(Records from a data source)
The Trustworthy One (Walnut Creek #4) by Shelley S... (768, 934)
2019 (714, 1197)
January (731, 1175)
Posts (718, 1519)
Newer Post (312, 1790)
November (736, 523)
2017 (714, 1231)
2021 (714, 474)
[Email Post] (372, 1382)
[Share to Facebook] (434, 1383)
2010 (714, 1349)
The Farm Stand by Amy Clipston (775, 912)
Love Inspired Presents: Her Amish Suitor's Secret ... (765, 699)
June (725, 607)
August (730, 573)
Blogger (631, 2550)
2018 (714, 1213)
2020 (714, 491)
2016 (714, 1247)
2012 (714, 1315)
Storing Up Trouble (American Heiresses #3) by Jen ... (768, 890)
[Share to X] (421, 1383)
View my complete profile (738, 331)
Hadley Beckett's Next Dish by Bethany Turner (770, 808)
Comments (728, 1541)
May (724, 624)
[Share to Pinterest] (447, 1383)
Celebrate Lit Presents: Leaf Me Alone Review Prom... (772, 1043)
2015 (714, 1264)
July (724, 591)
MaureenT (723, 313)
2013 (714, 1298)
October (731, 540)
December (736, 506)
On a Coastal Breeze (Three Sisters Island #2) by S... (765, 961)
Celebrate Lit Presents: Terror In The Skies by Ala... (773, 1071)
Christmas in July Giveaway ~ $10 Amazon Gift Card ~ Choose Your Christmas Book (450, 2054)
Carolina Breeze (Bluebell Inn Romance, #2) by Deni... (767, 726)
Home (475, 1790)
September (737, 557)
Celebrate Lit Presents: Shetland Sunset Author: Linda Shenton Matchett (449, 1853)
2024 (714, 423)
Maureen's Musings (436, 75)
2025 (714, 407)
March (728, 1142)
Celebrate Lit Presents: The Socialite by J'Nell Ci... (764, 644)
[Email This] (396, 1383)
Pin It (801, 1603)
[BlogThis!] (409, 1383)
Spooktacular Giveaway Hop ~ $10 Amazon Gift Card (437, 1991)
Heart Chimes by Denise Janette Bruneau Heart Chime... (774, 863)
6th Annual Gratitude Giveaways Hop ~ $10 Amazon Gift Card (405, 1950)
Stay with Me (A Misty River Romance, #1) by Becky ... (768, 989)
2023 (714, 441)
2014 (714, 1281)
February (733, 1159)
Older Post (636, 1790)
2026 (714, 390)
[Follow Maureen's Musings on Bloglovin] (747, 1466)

WHAT TO DO
All of the entries above need to be set down again exactly.

FINISHED EXERCISE
The Trustworthy One (Walnut Creek #4) by Shelley S... (768, 934)
2019 (714, 1197)
January (731, 1175)
Posts (718, 1519)
Newer Post (312, 1790)
November (736, 523)
2017 (714, 1231)
2021 (714, 474)
[Email Post] (372, 1382)
[Share to Facebook] (434, 1383)
2010 (714, 1349)
The Farm Stand by Amy Clipston (775, 912)
Love Inspired Presents: Her Amish Suitor's Secret ... (765, 699)
June (725, 607)
August (730, 573)
Blogger (631, 2550)
2018 (714, 1213)
2020 (714, 491)
2016 (714, 1247)
2012 (714, 1315)
Storing Up Trouble (American Heiresses #3) by Jen ... (768, 890)
[Share to X] (421, 1383)
View my complete profile (738, 331)
Hadley Beckett's Next Dish by Bethany Turner (770, 808)
Comments (728, 1541)
May (724, 624)
[Share to Pinterest] (447, 1383)
Celebrate Lit Presents: Leaf Me Alone Review Prom... (772, 1043)
2015 (714, 1264)
July (724, 591)
MaureenT (723, 313)
2013 (714, 1298)
October (731, 540)
December (736, 506)
On a Coastal Breeze (Three Sisters Island #2) by S... (765, 961)
Celebrate Lit Presents: Terror In The Skies by Ala... (773, 1071)
Christmas in July Giveaway ~ $10 Amazon Gift Card ~ Choose Your Christmas Book (450, 2054)
Carolina Breeze (Bluebell Inn Romance, #2) by Deni... (767, 726)
Home (475, 1790)
September (737, 557)
Celebrate Lit Presents: Shetland Sunset Author: Linda Shenton Matchett (449, 1853)
2024 (714, 423)
Maureen's Musings (436, 75)
2025 (714, 407)
March (728, 1142)
Celebrate Lit Presents: The Socialite by J'Nell Ci... (764, 644)
[Email This] (396, 1383)
Pin It (801, 1603)
[BlogThis!] (409, 1383)
Spooktacular Giveaway Hop ~ $10 Amazon Gift Card (437, 1991)
Heart Chimes by Denise Janette Bruneau Heart Chime... (774, 863)
6th Annual Gratitude Giveaways Hop ~ $10 Amazon Gift Card (405, 1950)
Stay with Me (A Misty River Romance, #1) by Becky ... (768, 989)
2023 (714, 441)
2014 (714, 1281)
February (733, 1159)
Older Post (636, 1790)
2026 (714, 390)
[Follow Maureen's Musings on Bloglovin] (747, 1466)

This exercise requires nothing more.